● **PROVIDED RECORDS**

>>>

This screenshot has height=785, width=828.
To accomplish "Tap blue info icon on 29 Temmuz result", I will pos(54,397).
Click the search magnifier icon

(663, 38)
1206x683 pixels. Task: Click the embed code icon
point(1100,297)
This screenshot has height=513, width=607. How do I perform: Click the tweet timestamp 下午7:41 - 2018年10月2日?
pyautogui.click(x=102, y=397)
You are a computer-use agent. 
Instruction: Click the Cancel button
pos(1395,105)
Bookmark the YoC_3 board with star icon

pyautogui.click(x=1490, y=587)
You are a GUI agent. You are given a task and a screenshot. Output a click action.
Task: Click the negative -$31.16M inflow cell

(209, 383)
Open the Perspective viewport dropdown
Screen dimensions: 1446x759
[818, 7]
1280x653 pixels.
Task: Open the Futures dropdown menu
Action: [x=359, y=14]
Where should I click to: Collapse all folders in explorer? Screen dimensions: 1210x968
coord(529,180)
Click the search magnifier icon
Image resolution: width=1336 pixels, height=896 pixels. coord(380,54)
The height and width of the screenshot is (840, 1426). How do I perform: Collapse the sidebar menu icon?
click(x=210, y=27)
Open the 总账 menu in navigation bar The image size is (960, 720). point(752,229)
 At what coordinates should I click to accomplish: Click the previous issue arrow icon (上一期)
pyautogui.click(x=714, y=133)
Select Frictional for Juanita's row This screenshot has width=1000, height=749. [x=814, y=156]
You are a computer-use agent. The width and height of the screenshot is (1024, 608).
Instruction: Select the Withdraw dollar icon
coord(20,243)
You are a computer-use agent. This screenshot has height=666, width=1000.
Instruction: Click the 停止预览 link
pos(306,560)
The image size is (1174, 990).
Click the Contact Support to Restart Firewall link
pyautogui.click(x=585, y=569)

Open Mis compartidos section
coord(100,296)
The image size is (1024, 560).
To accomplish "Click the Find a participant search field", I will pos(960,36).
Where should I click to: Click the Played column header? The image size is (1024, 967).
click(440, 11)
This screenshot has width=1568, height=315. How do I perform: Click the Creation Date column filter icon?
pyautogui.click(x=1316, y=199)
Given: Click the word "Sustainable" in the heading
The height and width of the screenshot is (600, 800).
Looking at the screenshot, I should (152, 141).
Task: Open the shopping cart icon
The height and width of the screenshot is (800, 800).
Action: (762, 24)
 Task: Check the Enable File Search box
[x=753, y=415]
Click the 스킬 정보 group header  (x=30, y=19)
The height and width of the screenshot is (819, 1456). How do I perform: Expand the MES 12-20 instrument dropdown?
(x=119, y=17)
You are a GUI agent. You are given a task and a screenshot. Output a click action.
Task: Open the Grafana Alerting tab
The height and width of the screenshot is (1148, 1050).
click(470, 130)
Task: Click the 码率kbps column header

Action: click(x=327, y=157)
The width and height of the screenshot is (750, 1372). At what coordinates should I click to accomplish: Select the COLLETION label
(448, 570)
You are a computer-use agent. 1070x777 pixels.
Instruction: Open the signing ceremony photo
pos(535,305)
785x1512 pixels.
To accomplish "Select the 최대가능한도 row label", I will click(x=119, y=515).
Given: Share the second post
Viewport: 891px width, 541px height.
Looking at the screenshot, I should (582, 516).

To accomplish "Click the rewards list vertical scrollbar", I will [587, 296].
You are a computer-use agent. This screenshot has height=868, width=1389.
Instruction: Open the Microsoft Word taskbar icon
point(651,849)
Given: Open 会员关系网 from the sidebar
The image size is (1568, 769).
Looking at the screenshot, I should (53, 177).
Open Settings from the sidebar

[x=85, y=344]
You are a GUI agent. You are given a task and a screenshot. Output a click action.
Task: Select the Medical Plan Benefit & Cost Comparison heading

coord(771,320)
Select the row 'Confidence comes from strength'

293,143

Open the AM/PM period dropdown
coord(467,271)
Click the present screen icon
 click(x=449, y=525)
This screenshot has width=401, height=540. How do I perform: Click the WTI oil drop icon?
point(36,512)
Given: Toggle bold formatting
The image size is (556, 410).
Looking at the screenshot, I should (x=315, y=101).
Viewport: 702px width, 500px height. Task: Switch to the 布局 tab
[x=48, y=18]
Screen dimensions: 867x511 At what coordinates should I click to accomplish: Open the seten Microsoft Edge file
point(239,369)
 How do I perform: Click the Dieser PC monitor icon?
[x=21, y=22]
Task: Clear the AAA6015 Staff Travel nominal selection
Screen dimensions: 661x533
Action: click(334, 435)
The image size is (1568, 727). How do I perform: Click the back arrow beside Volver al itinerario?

<<<

From the data above, give every line again exactly as it appears.

● **WRITTEN RESPONSE**
This screenshot has height=785, width=828.
To accomplish "Tap blue info icon on 29 Temmuz result", I will pos(54,397).
Click the search magnifier icon

(663, 38)
1206x683 pixels. Task: Click the embed code icon
point(1100,297)
This screenshot has height=513, width=607. How do I perform: Click the tweet timestamp 下午7:41 - 2018年10月2日?
pyautogui.click(x=102, y=397)
You are a computer-use agent. 
Instruction: Click the Cancel button
pos(1395,105)
Bookmark the YoC_3 board with star icon

pyautogui.click(x=1490, y=587)
You are a GUI agent. You are given a task and a screenshot. Output a click action.
Task: Click the negative -$31.16M inflow cell

(209, 383)
Open the Perspective viewport dropdown
Screen dimensions: 1446x759
[818, 7]
1280x653 pixels.
Task: Open the Futures dropdown menu
Action: [x=359, y=14]
Where should I click to: Collapse all folders in explorer? Screen dimensions: 1210x968
coord(529,180)
Click the search magnifier icon
Image resolution: width=1336 pixels, height=896 pixels. coord(380,54)
The height and width of the screenshot is (840, 1426). How do I perform: Collapse the sidebar menu icon?
click(x=210, y=27)
Open the 总账 menu in navigation bar The image size is (960, 720). point(752,229)
 At what coordinates should I click to accomplish: Click the previous issue arrow icon (上一期)
pyautogui.click(x=714, y=133)
Select Frictional for Juanita's row This screenshot has width=1000, height=749. [x=814, y=156]
You are a computer-use agent. The width and height of the screenshot is (1024, 608).
Instruction: Select the Withdraw dollar icon
coord(20,243)
You are a computer-use agent. This screenshot has height=666, width=1000.
Instruction: Click the 停止预览 link
pos(306,560)
The image size is (1174, 990).
Click the Contact Support to Restart Firewall link
pyautogui.click(x=585, y=569)

Open Mis compartidos section
coord(100,296)
The image size is (1024, 560).
To accomplish "Click the Find a participant search field", I will pos(960,36).
Where should I click to: Click the Played column header? The image size is (1024, 967).
click(440, 11)
This screenshot has width=1568, height=315. How do I perform: Click the Creation Date column filter icon?
pyautogui.click(x=1316, y=199)
Given: Click the word "Sustainable" in the heading
The height and width of the screenshot is (600, 800).
Looking at the screenshot, I should (152, 141).
Task: Open the shopping cart icon
The height and width of the screenshot is (800, 800).
Action: (762, 24)
 Task: Check the Enable File Search box
[x=753, y=415]
Click the 스킬 정보 group header  (x=30, y=19)
The height and width of the screenshot is (819, 1456). How do I perform: Expand the MES 12-20 instrument dropdown?
(x=119, y=17)
You are a GUI agent. You are given a task and a screenshot. Output a click action.
Task: Open the Grafana Alerting tab
The height and width of the screenshot is (1148, 1050).
click(470, 130)
Task: Click the 码率kbps column header

Action: click(x=327, y=157)
The width and height of the screenshot is (750, 1372). At what coordinates should I click to accomplish: Select the COLLETION label
(448, 570)
You are a computer-use agent. 1070x777 pixels.
Instruction: Open the signing ceremony photo
pos(535,305)
785x1512 pixels.
To accomplish "Select the 최대가능한도 row label", I will click(x=119, y=515).
Given: Share the second post
Viewport: 891px width, 541px height.
Looking at the screenshot, I should (582, 516).

To accomplish "Click the rewards list vertical scrollbar", I will [587, 296].
You are a computer-use agent. This screenshot has height=868, width=1389.
Instruction: Open the Microsoft Word taskbar icon
point(651,849)
Given: Open 会员关系网 from the sidebar
The image size is (1568, 769).
Looking at the screenshot, I should (53, 177).
Open Settings from the sidebar

[x=85, y=344]
You are a GUI agent. You are given a task and a screenshot. Output a click action.
Task: Select the Medical Plan Benefit & Cost Comparison heading

coord(771,320)
Select the row 'Confidence comes from strength'

293,143

Open the AM/PM period dropdown
coord(467,271)
Click the present screen icon
 click(x=449, y=525)
This screenshot has width=401, height=540. How do I perform: Click the WTI oil drop icon?
point(36,512)
Given: Toggle bold formatting
The image size is (556, 410).
Looking at the screenshot, I should (x=315, y=101).
Viewport: 702px width, 500px height. Task: Switch to the 布局 tab
[x=48, y=18]
Screen dimensions: 867x511 At what coordinates should I click to accomplish: Open the seten Microsoft Edge file
point(239,369)
 How do I perform: Click the Dieser PC monitor icon?
[x=21, y=22]
Task: Clear the AAA6015 Staff Travel nominal selection
Screen dimensions: 661x533
Action: click(334, 435)
The image size is (1568, 727). How do I perform: Click the back arrow beside Volver al itinerario?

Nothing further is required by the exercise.